#### [Exercise instructions]
Convert all the lines below into a Markdown table with two columns, Row and Line. Number each row and leave out any blank lines.

#### [Dataset entries]
— BEGIN —
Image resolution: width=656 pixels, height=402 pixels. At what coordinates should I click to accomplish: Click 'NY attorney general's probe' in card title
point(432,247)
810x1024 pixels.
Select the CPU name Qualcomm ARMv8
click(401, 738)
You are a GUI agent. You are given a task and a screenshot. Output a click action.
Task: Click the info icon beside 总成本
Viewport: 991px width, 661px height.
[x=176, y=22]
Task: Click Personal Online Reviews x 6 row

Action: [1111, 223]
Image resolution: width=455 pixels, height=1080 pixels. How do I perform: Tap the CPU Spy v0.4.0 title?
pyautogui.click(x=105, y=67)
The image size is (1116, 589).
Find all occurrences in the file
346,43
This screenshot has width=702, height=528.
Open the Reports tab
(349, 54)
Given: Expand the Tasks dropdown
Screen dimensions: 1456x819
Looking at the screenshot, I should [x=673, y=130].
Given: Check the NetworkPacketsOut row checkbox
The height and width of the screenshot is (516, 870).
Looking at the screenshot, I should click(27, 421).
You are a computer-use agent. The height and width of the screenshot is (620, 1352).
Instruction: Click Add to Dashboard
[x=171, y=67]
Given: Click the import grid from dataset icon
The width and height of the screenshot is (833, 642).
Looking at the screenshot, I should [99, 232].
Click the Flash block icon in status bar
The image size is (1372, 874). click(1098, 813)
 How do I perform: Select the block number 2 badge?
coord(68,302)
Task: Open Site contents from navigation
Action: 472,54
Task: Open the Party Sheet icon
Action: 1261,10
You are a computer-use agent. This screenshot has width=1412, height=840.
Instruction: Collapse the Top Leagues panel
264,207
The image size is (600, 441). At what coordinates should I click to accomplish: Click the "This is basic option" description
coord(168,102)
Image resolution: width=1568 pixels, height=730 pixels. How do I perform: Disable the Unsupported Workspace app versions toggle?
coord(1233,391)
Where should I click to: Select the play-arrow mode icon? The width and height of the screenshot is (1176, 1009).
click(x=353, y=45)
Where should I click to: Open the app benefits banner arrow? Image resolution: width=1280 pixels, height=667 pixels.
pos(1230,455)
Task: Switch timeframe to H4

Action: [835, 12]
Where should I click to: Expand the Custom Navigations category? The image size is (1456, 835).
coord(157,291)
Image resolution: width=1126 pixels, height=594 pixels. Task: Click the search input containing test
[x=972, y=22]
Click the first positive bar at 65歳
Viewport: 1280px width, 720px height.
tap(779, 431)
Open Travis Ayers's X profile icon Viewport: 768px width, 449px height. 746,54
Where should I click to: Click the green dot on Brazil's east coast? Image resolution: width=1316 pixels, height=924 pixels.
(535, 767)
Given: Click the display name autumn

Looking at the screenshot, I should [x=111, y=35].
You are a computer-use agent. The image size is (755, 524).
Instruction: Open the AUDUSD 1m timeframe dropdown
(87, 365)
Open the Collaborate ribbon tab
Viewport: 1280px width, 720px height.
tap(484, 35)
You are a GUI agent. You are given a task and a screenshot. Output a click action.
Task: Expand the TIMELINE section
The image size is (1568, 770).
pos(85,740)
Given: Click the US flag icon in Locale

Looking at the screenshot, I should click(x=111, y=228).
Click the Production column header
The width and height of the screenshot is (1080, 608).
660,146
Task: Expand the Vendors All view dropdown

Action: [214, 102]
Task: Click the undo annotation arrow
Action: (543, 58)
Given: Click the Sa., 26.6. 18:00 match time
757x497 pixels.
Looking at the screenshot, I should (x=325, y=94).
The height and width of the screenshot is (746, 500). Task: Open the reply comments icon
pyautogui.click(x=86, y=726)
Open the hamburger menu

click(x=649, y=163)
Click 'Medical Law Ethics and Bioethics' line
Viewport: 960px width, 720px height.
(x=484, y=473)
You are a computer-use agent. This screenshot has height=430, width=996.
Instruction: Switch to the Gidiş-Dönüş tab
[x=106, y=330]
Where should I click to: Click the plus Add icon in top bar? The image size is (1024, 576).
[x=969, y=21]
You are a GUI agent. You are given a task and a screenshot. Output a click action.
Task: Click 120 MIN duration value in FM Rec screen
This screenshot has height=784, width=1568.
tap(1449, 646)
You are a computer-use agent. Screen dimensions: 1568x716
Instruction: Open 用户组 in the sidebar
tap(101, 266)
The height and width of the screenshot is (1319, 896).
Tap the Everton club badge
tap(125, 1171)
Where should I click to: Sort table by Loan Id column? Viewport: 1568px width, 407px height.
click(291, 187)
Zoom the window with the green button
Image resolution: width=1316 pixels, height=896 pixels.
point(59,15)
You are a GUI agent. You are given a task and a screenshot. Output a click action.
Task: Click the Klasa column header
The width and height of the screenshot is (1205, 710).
— END —
#### [Correct result]
| Row | Line |
|---|---|
| 1 | Image resolution: width=656 pixels, height=402 pixels. At what coordinates should I click to accomplish: Click 'NY attorney general's probe' in card title |
| 2 | point(432,247) |
| 3 | 810x1024 pixels. |
| 4 | Select the CPU name Qualcomm ARMv8 |
| 5 | click(401, 738) |
| 6 | You are a GUI agent. You are given a task and a screenshot. Output a click action. |
| 7 | Task: Click the info icon beside 总成本 |
| 8 | Viewport: 991px width, 661px height. |
| 9 | [x=176, y=22] |
| 10 | Task: Click Personal Online Reviews x 6 row |
| 11 | Action: [1111, 223] |
| 12 | Image resolution: width=455 pixels, height=1080 pixels. How do I perform: Tap the CPU Spy v0.4.0 title? |
| 13 | pyautogui.click(x=105, y=67) |
| 14 | The image size is (1116, 589). |
| 15 | Find all occurrences in the file |
| 16 | 346,43 |
| 17 | This screenshot has width=702, height=528. |
| 18 | Open the Reports tab |
| 19 | (349, 54) |
| 20 | Given: Expand the Tasks dropdown |
| 21 | Screen dimensions: 1456x819 |
| 22 | Looking at the screenshot, I should [x=673, y=130]. |
| 23 | Given: Check the NetworkPacketsOut row checkbox |
| 24 | The height and width of the screenshot is (516, 870). |
| 25 | Looking at the screenshot, I should click(27, 421). |
| 26 | You are a computer-use agent. The height and width of the screenshot is (620, 1352). |
| 27 | Instruction: Click Add to Dashboard |
| 28 | [x=171, y=67] |
| 29 | Given: Click the import grid from dataset icon |
| 30 | The width and height of the screenshot is (833, 642). |
| 31 | Looking at the screenshot, I should [99, 232]. |
| 32 | Click the Flash block icon in status bar |
| 33 | The image size is (1372, 874). click(1098, 813) |
| 34 |  How do I perform: Select the block number 2 badge? |
| 35 | coord(68,302) |
| 36 | Task: Open Site contents from navigation |
| 37 | Action: 472,54 |
| 38 | Task: Open the Party Sheet icon |
| 39 | Action: 1261,10 |
| 40 | You are a computer-use agent. This screenshot has width=1412, height=840. |
| 41 | Instruction: Collapse the Top Leagues panel |
| 42 | 264,207 |
| 43 | The image size is (600, 441). At what coordinates should I click to accomplish: Click the "This is basic option" description |
| 44 | coord(168,102) |
| 45 | Image resolution: width=1568 pixels, height=730 pixels. How do I perform: Disable the Unsupported Workspace app versions toggle? |
| 46 | coord(1233,391) |
| 47 | Where should I click to: Select the play-arrow mode icon? The width and height of the screenshot is (1176, 1009). |
| 48 | click(x=353, y=45) |
| 49 | Where should I click to: Open the app benefits banner arrow? Image resolution: width=1280 pixels, height=667 pixels. |
| 50 | pos(1230,455) |
| 51 | Task: Switch timeframe to H4 |
| 52 | Action: [835, 12] |
| 53 | Where should I click to: Expand the Custom Navigations category? The image size is (1456, 835). |
| 54 | coord(157,291) |
| 55 | Image resolution: width=1126 pixels, height=594 pixels. Task: Click the search input containing test |
| 56 | [x=972, y=22] |
| 57 | Click the first positive bar at 65歳 |
| 58 | Viewport: 1280px width, 720px height. |
| 59 | tap(779, 431) |
| 60 | Open Travis Ayers's X profile icon Viewport: 768px width, 449px height. 746,54 |
| 61 | Where should I click to: Click the green dot on Brazil's east coast? Image resolution: width=1316 pixels, height=924 pixels. |
| 62 | (535, 767) |
| 63 | Given: Click the display name autumn |
| 64 | Looking at the screenshot, I should [x=111, y=35]. |
| 65 | You are a computer-use agent. The image size is (755, 524). |
| 66 | Instruction: Open the AUDUSD 1m timeframe dropdown |
| 67 | (87, 365) |
| 68 | Open the Collaborate ribbon tab |
| 69 | Viewport: 1280px width, 720px height. |
| 70 | tap(484, 35) |
| 71 | You are a GUI agent. You are given a task and a screenshot. Output a click action. |
| 72 | Task: Expand the TIMELINE section |
| 73 | The image size is (1568, 770). |
| 74 | pos(85,740) |
| 75 | Given: Click the US flag icon in Locale |
| 76 | Looking at the screenshot, I should click(x=111, y=228). |
| 77 | Click the Production column header |
| 78 | The width and height of the screenshot is (1080, 608). |
| 79 | 660,146 |
| 80 | Task: Expand the Vendors All view dropdown |
| 81 | Action: [214, 102] |
| 82 | Task: Click the undo annotation arrow |
| 83 | Action: (543, 58) |
| 84 | Given: Click the Sa., 26.6. 18:00 match time |
| 85 | 757x497 pixels. |
| 86 | Looking at the screenshot, I should (x=325, y=94). |
| 87 | The height and width of the screenshot is (746, 500). Task: Open the reply comments icon |
| 88 | pyautogui.click(x=86, y=726) |
| 89 | Open the hamburger menu |
| 90 | click(x=649, y=163) |
| 91 | Click 'Medical Law Ethics and Bioethics' line |
| 92 | Viewport: 960px width, 720px height. |
| 93 | (x=484, y=473) |
| 94 | You are a computer-use agent. This screenshot has height=430, width=996. |
| 95 | Instruction: Switch to the Gidiş-Dönüş tab |
| 96 | [x=106, y=330] |
| 97 | Where should I click to: Click the plus Add icon in top bar? The image size is (1024, 576). |
| 98 | [x=969, y=21] |
| 99 | You are a GUI agent. You are given a task and a screenshot. Output a click action. |
| 100 | Task: Click 120 MIN duration value in FM Rec screen |
| 101 | This screenshot has height=784, width=1568. |
| 102 | tap(1449, 646) |
| 103 | You are a computer-use agent. Screen dimensions: 1568x716 |
| 104 | Instruction: Open 用户组 in the sidebar |
| 105 | tap(101, 266) |
| 106 | The height and width of the screenshot is (1319, 896). |
| 107 | Tap the Everton club badge |
| 108 | tap(125, 1171) |
| 109 | Where should I click to: Sort table by Loan Id column? Viewport: 1568px width, 407px height. |
| 110 | click(291, 187) |
| 111 | Zoom the window with the green button |
| 112 | Image resolution: width=1316 pixels, height=896 pixels. |
| 113 | point(59,15) |
| 114 | You are a GUI agent. You are given a task and a screenshot. Output a click action. |
| 115 | Task: Click the Klasa column header |
| 116 | The width and height of the screenshot is (1205, 710). |